5. Por isso, os abati. A palavra hebraica refere-se a quebrar pedras para fins de construção, um símbolo adequado para moldar o ser humano pelo Escultor celeste “à semelhança de Deus” (Tg 3:9). CBASD, vol. 4, p. 996, 997.

Os Meus juízos. As versões LXX e Siríaca dizem: “Meu julgamento”. Qualquer que seja a leitura adotada, a referência é claramente uma alusão ao castigo. CBASD, vol. 4, p. 997.

6. E não sacrifício. Ver com. de Os 5:6. CBASD, vol. 4, p. 997.

Rituais religiosos podem ajudar as pessoas a entender Deus e renovar suas relações com Ele. É por isso que Deus estabeleceu a circuncisão e o sistema sacrifical no Antigo Testamento e o batismo e a Santa Ceia no Novo Testamento. Mas o ritual religioso é útil somente se é levado a efeito com uma atitude de amor e obediência a Deus. Se o coração de uma pessoa está afastado de Deus, rituais se convertem em zombaria vazia. Deus não queria os rituais israelitas; ele queria seus corações. Por que você adora?Qual é o motivo por trás de suas “ofertas” e seus “sacrifícios”? Life Application Study Bible Kingsway.

O conhecimento. Misericórdia é a religião na prática, o conhecimento é o guia de conduta adequada. Sem estes dois elementos básicos, a religião tende a ser mera forma
vazia e cai no desfavor divino (ver 1Sm 15:22; Pv 21:3;Is 1:11-17; 2Tm 3:1-5). CBASD, vol. 4, p. 997.

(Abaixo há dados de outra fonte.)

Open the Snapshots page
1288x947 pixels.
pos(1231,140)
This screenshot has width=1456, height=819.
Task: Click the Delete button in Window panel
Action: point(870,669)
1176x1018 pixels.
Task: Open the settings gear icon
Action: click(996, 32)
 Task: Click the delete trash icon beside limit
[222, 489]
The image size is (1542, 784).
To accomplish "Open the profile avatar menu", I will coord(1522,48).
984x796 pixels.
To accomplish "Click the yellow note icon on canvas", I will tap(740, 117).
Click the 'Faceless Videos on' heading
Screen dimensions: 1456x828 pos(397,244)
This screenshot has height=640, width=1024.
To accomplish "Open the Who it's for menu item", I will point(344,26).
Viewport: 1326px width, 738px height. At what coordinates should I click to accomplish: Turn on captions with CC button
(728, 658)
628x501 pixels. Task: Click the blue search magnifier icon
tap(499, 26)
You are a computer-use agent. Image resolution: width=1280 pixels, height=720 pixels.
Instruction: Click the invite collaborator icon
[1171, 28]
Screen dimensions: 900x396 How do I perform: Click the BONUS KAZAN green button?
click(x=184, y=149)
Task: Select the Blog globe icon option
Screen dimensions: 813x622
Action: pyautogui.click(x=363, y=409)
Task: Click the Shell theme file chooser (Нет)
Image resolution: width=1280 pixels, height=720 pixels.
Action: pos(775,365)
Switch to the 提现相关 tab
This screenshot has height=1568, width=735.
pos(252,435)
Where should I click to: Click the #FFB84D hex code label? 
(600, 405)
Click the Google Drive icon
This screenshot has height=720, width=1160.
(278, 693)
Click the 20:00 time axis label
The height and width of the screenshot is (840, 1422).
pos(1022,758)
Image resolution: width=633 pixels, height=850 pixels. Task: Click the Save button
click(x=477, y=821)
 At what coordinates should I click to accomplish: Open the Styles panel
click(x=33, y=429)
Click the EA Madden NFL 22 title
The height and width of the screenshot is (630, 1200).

7. Mas eles transgrediram a aliança. Ou, ‘como Adão, transgrediram”. … Ao transgredir “traiçoeiramente” a aliança, Israel já não era o povo de Deus, fato implícito no nome “Lo-Ammi” (ver com. de Os 1:9; 2:23). CBASD, vol. 4, p. 997.

Aleivosamente (ARA. NVI: “me foram infiéis”).

8. Gileade é a cidade. Uma cidade não identificada em Gileade [região], a leste do Jordão entre os ribeiros de Jaboque e de Jarmuque (ver com. de Gn 31:47). Os gileaditas são retratados aqui como assassinos por natureza (ver 2Rs 15:25) e, dessa forma, não é surpreendente descobrir que eles estavam entre os primeiros do reino do norte levados em cativeiro pela Assíria (2Rs 15:29). CBASD, vol. 4, p. 997.

9. Como hordas de salteadores. Um retrato do estado terrivelmente perverso dos sacerdotes dos lugares altos (ver com. de Os 4: 3). CBASD, vol. 4, p. 997.

10. Israel … Efraim … Israel . Ver com. CBASD de Os 5:3.